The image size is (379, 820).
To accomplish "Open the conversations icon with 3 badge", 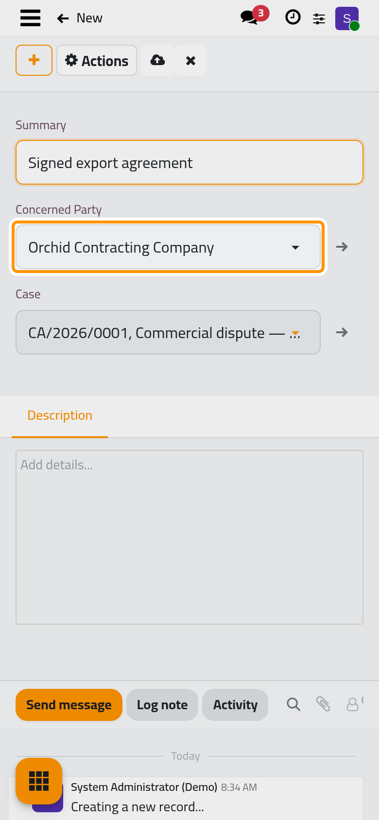I will (x=254, y=17).
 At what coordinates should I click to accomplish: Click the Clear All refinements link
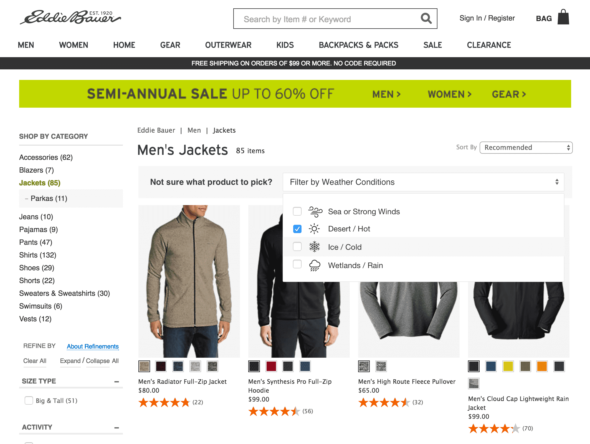coord(35,361)
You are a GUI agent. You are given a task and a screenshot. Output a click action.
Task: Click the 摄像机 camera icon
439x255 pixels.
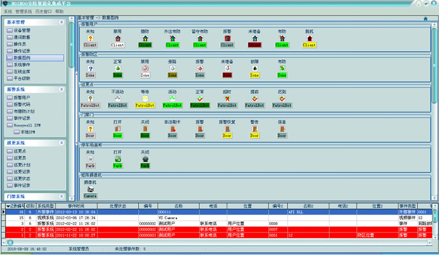pyautogui.click(x=90, y=189)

_ _ _ _ _

_Prompt_:
Reproduce verbatim every line starting at the line that holds "At what coordinates" and ending with the final line of the data; omit the pictures.

_Response below_:
 At what coordinates should I click to accomplish: Click the Clear All refinements link
coord(35,361)
You are a GUI agent. You are given a task and a screenshot. Output a click action.
Task: Click the 摄像机 camera icon
439x255 pixels.
pyautogui.click(x=90, y=189)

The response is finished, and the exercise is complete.